In Spring Boot, the service configurations defined in application.properties file are automatically bind to Java objects using "@ConfigurationProperties" annotation. It helps you centralize the configurations and easily inject properties into Spring Components. It provides a clean and maintainable way to manage configuration properties.

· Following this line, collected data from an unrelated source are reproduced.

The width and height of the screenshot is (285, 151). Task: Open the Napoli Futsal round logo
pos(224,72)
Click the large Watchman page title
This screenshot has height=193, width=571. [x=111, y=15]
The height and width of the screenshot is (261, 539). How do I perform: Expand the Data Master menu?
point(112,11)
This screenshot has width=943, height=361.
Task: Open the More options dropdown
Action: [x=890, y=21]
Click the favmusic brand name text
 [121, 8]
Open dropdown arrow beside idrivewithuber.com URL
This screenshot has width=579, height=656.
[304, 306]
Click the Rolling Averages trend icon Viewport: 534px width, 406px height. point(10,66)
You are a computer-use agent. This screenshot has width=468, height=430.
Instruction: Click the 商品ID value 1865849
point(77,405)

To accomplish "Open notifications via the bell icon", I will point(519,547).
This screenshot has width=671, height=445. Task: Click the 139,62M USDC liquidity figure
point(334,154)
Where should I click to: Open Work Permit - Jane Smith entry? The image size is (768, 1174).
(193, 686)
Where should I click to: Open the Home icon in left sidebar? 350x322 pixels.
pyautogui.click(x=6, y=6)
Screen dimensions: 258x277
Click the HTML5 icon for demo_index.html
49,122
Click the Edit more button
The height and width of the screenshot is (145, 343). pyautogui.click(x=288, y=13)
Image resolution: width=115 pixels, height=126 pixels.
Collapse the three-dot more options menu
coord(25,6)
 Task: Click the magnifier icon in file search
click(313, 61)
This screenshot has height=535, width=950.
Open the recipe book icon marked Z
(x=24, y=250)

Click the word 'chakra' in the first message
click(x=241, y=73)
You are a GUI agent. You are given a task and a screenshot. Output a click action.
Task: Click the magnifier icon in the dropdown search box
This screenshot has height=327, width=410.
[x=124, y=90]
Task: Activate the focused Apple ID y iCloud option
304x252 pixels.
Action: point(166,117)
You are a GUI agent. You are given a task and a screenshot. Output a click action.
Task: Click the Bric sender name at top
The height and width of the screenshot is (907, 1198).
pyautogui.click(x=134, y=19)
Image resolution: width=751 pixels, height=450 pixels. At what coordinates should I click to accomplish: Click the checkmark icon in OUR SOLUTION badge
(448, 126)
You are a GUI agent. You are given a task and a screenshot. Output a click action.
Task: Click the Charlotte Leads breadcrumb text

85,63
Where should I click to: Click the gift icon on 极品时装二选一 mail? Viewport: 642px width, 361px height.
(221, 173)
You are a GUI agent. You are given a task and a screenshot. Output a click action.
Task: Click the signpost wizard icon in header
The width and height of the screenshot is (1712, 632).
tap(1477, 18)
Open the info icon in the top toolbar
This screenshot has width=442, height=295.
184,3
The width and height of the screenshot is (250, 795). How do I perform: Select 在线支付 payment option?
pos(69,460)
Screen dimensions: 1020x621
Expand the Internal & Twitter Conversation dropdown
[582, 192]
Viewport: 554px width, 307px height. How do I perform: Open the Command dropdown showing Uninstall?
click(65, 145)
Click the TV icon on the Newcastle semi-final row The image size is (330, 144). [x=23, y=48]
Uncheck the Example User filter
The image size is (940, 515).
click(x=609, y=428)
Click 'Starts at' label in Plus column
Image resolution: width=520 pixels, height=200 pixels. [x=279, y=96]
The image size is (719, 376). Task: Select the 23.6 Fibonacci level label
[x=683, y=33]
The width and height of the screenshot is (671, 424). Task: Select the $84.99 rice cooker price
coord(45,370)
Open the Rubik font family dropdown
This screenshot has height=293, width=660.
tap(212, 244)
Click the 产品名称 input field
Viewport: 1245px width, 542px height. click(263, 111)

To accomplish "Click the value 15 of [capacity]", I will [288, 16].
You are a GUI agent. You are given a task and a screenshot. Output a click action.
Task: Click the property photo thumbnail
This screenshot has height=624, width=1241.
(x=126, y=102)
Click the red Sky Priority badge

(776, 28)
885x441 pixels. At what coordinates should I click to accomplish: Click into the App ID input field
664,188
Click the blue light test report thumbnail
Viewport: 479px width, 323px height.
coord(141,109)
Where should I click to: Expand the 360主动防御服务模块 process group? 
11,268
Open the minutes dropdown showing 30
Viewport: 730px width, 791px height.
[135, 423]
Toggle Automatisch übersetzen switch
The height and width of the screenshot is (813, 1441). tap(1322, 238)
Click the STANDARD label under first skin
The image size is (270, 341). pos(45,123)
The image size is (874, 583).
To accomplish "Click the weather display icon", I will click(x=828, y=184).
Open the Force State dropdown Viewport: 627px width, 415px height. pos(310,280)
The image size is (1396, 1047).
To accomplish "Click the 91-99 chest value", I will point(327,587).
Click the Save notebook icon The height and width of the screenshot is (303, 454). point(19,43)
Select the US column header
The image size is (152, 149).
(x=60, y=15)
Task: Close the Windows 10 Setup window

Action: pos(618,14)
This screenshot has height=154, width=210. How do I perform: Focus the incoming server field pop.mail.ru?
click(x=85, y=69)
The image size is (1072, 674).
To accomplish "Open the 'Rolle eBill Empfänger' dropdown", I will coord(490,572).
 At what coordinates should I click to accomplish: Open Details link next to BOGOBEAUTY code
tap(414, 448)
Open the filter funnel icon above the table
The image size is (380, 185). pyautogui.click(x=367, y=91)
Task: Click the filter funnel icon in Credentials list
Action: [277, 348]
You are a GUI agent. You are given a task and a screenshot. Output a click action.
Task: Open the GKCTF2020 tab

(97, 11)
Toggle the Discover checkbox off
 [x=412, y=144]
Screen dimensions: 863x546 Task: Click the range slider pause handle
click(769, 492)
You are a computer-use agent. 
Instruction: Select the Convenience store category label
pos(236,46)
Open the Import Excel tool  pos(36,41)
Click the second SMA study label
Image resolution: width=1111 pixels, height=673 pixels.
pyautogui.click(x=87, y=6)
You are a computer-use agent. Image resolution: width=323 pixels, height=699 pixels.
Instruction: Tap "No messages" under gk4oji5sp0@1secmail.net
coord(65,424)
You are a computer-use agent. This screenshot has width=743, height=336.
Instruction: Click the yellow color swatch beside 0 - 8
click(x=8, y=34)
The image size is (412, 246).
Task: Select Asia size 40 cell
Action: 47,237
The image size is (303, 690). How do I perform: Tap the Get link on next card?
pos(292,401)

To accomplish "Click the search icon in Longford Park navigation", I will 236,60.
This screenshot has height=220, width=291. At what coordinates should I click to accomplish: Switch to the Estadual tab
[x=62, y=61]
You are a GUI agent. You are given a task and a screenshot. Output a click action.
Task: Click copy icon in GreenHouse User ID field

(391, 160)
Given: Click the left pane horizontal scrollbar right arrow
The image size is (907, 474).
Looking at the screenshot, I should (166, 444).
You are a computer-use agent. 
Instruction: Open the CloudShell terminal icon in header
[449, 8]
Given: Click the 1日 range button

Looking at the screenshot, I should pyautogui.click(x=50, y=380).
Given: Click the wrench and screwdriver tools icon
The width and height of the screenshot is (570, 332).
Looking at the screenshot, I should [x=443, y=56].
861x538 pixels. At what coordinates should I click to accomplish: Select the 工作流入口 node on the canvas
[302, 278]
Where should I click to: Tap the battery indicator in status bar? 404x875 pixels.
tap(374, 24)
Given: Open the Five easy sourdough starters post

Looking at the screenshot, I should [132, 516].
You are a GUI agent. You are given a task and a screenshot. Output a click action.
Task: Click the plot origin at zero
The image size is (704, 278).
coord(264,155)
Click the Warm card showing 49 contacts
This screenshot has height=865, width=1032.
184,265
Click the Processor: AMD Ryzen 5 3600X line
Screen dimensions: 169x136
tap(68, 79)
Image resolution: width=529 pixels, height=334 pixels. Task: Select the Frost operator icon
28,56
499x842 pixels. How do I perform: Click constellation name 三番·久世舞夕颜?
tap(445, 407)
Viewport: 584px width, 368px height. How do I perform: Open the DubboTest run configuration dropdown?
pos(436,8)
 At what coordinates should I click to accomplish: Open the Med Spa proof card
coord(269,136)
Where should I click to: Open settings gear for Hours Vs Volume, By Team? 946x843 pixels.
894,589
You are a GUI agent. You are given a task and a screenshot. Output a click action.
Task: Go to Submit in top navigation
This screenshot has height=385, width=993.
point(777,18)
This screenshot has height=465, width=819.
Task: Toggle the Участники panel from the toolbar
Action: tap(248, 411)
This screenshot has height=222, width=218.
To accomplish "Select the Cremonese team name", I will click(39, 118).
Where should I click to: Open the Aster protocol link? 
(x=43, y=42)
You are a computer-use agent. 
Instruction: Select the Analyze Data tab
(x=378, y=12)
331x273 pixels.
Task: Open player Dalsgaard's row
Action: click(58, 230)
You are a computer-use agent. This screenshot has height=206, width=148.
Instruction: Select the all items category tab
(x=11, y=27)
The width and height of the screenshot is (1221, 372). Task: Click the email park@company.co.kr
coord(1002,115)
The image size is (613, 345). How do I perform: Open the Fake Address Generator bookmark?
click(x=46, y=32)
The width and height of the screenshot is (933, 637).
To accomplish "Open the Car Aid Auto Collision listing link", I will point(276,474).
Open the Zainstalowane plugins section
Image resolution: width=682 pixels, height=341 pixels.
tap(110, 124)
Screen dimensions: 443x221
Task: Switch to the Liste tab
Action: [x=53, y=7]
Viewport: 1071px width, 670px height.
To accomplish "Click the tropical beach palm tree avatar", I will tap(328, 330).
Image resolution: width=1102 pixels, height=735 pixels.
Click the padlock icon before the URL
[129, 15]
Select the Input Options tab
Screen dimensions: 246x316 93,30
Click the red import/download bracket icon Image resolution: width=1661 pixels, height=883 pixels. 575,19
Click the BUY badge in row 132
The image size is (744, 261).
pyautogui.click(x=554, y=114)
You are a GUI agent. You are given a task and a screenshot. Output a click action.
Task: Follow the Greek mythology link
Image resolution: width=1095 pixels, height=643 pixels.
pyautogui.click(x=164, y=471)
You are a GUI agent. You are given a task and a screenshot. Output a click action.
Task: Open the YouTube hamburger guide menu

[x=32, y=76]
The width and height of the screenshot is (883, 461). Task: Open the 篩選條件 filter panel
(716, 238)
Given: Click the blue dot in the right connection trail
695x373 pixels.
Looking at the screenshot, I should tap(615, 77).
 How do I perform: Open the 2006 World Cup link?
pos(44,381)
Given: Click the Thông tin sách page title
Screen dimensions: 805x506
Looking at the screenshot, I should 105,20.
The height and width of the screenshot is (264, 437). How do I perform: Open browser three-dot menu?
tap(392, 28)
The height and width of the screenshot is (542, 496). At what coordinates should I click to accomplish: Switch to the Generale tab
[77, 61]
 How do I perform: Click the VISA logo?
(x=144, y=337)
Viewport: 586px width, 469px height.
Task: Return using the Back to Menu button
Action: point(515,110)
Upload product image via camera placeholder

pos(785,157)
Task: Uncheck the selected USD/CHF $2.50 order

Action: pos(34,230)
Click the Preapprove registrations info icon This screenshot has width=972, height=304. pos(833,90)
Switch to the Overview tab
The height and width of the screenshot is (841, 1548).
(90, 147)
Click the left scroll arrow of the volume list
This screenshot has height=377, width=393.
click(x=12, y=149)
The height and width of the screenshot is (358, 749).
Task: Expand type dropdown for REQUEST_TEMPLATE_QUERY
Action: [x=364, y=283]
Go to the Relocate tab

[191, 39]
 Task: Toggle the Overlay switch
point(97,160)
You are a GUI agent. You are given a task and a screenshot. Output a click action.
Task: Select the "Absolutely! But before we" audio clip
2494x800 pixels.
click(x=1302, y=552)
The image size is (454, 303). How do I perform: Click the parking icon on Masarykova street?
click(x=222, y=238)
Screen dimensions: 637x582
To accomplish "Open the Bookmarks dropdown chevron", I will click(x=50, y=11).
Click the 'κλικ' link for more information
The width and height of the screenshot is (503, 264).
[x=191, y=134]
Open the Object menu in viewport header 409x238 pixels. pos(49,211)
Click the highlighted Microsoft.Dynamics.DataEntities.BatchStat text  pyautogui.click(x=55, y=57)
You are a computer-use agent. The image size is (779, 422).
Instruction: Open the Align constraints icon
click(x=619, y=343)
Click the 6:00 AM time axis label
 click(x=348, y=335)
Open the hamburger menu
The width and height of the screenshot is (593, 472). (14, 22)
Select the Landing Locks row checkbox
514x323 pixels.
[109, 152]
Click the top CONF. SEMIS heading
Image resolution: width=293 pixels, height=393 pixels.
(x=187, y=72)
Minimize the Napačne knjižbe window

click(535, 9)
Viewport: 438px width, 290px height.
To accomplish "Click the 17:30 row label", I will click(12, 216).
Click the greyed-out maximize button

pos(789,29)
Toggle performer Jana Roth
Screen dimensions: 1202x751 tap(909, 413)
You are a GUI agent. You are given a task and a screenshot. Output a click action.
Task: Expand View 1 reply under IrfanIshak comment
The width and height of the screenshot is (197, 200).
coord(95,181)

Steps to use Service Configurations

  1. Define the properties in application.properties file
app-service.url=http://default.com/service
app-service.timeout=7000
app-service.retryAttempts=4
  1. Create a ServiceConfig.java class and annotate it with "@ConfigurationProperties". The prefix used for properties can also be specified as below.
package com.example.webstarter;

import org.springframework.boot.context.properties.ConfigurationProperties;
import org.springframework.stereotype.Component;

@ConfigurationProperties(prefix="app-service")
@Component
public class ServiceConfig {

    private String url;
    private String timeout;
    private String retryAttempts;

    public String getUrl() {
        return url;
    }
    public void setUrl(String url) {
        this.url = url;
    }
    public String getTimeout() {
        return timeout;
    }
    public void setTimeout(String timeout) {
        this.timeout = timeout;
    }
    public String getRetryAttempts() {
        return retryAttempts;
    }
    public void setRetryAttempts(String retryAttempts) {
        this.retryAttempts = retryAttempts;
    }
}
  1. Create a Controller to retrieve service configuration properties mapped to endpoint http://localhost:8080/getServiceConfigurations
package com.example.webstarter;

import org.springframework.beans.factory.annotation.Autowired;
import org.springframework.web.bind.annotation.RequestMapping;
import org.springframework.web.bind.annotation.RestController;

@RestController
public class ServiceConfigController {

    @Autowired
    private ServiceConfig serviceConfig;

    @RequestMapping("/getServiceConfigurations")
    public ServiceConfig getServiceConfigurations() {
        return serviceConfig;    
    }
}
  1. Run the main class annotated with "@SpringBootApplication" in your project.
package com.example.webstarter;

import org.springframework.boot.SpringApplication;
import org.springframework.boot.autoconfigure.SpringBootApplication;

@SpringBootApplication
public class WebstarterApplication {

    public static void main(String[] args) {
        SpringApplication.run(WebstarterApplication.class, args);
    }

}

Output

{
  "url": "http://default.com/service",
  "timeout": "7000",
  "retryAttempts": "4"
}

Summary

This article describes how to centralize and manage service configurations in Spring Boot using the `@ConfigurationProperties` annotation to automatically bind properties defined in `application.properties` to Java objects. This tutorial guides you through defining properties, creating a configuration class, setting up a controller to expose the configurations via a REST endpoint, and running a Spring Boot application to retrieve and display the configured properties.